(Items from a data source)
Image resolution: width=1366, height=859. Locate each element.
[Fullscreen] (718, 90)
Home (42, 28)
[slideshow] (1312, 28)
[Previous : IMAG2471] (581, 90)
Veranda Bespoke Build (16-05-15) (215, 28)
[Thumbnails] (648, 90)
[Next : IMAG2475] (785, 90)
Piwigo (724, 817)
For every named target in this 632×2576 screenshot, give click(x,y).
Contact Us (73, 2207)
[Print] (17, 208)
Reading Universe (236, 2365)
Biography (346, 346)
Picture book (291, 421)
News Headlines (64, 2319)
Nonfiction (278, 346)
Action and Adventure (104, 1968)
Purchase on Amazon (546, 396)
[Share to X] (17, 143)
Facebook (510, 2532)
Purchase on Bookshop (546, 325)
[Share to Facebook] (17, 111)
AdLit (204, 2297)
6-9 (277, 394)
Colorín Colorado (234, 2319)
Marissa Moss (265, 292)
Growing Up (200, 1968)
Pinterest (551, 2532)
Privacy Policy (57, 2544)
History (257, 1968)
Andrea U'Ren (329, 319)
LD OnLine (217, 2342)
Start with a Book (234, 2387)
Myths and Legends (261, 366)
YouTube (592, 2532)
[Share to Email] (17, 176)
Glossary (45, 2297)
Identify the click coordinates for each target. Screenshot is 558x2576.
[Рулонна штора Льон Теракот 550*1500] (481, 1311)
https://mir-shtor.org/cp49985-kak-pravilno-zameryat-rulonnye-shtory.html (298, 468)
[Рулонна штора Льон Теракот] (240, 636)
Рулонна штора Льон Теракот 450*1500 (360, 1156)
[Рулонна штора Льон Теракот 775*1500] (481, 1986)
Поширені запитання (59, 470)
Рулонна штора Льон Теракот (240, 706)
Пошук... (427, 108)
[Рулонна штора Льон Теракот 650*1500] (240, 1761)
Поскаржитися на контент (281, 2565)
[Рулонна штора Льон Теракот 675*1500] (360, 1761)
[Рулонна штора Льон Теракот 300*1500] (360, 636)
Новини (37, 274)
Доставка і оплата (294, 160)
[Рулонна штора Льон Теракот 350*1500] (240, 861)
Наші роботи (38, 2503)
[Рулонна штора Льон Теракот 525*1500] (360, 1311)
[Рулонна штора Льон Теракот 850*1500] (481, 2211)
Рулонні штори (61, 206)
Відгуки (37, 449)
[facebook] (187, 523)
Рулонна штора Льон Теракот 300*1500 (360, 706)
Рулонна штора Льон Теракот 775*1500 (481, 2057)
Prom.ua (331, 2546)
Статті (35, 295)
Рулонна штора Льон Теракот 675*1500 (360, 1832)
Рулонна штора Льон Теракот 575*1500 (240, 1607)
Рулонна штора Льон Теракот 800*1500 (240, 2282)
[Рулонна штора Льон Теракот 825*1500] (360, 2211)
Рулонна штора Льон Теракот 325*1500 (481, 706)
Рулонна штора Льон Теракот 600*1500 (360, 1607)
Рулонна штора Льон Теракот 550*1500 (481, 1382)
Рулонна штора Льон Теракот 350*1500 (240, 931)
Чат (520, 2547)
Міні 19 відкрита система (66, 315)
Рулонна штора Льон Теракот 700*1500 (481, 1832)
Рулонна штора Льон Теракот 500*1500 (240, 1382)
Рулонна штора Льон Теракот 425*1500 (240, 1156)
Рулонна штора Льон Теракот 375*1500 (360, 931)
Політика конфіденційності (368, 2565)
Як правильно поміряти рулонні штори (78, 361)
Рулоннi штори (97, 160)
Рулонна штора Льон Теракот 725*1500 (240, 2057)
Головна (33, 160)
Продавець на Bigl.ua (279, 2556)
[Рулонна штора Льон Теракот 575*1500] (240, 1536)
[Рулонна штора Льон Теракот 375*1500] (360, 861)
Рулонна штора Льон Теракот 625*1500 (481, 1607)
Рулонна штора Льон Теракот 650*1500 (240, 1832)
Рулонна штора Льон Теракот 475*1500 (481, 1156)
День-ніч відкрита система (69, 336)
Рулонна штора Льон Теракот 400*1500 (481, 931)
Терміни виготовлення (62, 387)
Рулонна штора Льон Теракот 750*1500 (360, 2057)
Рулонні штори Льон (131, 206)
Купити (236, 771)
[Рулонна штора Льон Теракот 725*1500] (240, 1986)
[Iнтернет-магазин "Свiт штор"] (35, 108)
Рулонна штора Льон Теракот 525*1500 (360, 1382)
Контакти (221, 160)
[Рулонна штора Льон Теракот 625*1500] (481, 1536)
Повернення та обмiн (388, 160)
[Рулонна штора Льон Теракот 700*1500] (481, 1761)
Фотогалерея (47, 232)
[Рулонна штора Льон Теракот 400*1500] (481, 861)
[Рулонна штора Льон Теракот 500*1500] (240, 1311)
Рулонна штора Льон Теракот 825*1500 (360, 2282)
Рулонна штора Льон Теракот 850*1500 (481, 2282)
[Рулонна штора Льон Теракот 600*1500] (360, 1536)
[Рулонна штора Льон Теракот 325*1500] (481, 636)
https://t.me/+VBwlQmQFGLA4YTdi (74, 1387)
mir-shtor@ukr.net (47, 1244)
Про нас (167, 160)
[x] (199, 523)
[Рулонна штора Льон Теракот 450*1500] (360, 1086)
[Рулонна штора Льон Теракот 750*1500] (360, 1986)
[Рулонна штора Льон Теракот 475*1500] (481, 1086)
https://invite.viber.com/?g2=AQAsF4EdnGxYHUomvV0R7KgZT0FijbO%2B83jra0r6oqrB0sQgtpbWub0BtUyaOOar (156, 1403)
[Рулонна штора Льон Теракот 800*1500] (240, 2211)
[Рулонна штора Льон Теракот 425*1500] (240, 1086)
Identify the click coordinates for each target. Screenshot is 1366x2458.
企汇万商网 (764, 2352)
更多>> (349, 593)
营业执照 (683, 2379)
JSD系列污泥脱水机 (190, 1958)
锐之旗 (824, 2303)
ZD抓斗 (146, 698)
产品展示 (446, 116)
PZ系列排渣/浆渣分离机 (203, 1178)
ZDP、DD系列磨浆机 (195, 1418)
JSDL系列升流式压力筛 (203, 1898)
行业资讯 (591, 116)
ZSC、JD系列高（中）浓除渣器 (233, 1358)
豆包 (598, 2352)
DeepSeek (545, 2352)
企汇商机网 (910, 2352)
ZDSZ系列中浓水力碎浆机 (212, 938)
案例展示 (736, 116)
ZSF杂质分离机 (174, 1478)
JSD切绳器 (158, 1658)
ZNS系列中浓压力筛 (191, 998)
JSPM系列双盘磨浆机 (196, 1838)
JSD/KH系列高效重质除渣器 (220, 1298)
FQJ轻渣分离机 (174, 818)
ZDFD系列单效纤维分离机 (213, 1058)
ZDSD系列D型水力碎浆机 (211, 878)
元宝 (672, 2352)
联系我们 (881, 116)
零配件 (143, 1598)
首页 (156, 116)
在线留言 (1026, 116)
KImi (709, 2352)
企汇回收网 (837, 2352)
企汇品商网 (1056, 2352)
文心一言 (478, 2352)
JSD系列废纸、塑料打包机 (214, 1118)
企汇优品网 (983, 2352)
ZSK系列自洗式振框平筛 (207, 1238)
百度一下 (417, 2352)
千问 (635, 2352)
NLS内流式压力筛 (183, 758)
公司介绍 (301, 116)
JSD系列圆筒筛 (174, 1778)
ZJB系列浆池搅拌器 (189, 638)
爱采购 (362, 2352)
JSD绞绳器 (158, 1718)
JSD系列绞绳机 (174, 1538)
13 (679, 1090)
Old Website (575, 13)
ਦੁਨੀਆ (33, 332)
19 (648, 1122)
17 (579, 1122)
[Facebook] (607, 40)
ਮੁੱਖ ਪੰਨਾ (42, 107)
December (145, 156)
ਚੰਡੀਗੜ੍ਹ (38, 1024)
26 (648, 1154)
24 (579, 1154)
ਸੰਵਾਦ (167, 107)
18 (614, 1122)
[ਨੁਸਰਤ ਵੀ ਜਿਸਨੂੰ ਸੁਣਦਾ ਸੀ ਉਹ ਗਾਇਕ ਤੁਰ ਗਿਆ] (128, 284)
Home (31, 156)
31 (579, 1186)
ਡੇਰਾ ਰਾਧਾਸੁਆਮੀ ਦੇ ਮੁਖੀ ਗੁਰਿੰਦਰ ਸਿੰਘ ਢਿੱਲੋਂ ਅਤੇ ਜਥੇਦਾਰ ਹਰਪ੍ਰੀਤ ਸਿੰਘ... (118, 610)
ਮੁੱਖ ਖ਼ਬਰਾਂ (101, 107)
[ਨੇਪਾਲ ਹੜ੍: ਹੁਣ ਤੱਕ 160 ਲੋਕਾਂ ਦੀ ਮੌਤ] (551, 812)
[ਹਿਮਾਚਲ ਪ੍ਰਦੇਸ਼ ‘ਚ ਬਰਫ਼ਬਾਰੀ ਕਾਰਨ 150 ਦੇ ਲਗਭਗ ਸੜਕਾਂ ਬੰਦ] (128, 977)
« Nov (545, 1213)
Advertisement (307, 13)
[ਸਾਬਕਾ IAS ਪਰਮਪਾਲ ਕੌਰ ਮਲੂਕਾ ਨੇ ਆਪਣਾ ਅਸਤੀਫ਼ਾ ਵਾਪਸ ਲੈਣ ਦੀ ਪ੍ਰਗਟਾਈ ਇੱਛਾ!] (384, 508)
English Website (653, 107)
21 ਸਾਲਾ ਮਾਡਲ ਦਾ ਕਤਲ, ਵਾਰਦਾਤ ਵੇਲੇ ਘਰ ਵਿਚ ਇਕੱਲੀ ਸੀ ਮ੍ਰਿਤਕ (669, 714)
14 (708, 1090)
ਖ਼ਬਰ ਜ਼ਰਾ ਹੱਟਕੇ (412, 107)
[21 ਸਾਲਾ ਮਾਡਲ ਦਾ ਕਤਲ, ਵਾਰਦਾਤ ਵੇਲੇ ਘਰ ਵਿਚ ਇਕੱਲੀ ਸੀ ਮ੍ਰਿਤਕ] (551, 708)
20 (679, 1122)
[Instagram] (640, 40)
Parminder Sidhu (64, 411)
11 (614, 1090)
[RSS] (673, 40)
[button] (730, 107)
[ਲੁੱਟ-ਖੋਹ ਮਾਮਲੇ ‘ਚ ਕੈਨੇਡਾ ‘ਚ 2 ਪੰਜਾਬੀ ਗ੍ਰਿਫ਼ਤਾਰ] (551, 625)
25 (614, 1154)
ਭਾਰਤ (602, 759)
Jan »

• **To do**:
Looking back over the data above, restate word for word the lines that begin at the line with "6-9 (277, 394)" and end at the line with "Рулонна штора Льон Теракот 775*1500 (481, 2057)", inclusive.

• **Solution to this task**:
6-9 (277, 394)
Colorín Colorado (234, 2319)
Marissa Moss (265, 292)
Growing Up (200, 1968)
Pinterest (551, 2532)
Privacy Policy (57, 2544)
History (257, 1968)
Andrea U'Ren (329, 319)
LD OnLine (217, 2342)
Start with a Book (234, 2387)
Myths and Legends (261, 366)
YouTube (592, 2532)
[Share to Email] (17, 176)
Glossary (45, 2297)
Identify the click coordinates for each target. Screenshot is 558x2576.
[Рулонна штора Льон Теракот 550*1500] (481, 1311)
https://mir-shtor.org/cp49985-kak-pravilno-zameryat-rulonnye-shtory.html (298, 468)
[Рулонна штора Льон Теракот] (240, 636)
Рулонна штора Льон Теракот 450*1500 (360, 1156)
[Рулонна штора Льон Теракот 775*1500] (481, 1986)
Поширені запитання (59, 470)
Рулонна штора Льон Теракот (240, 706)
Пошук... (427, 108)
[Рулонна штора Льон Теракот 650*1500] (240, 1761)
Поскаржитися на контент (281, 2565)
[Рулонна штора Льон Теракот 675*1500] (360, 1761)
[Рулонна штора Льон Теракот 300*1500] (360, 636)
Новини (37, 274)
Доставка і оплата (294, 160)
[Рулонна штора Льон Теракот 350*1500] (240, 861)
Наші роботи (38, 2503)
[Рулонна штора Льон Теракот 525*1500] (360, 1311)
[Рулонна штора Льон Теракот 850*1500] (481, 2211)
Рулонні штори (61, 206)
Відгуки (37, 449)
[facebook] (187, 523)
Рулонна штора Льон Теракот 300*1500 (360, 706)
Рулонна штора Льон Теракот 775*1500 (481, 2057)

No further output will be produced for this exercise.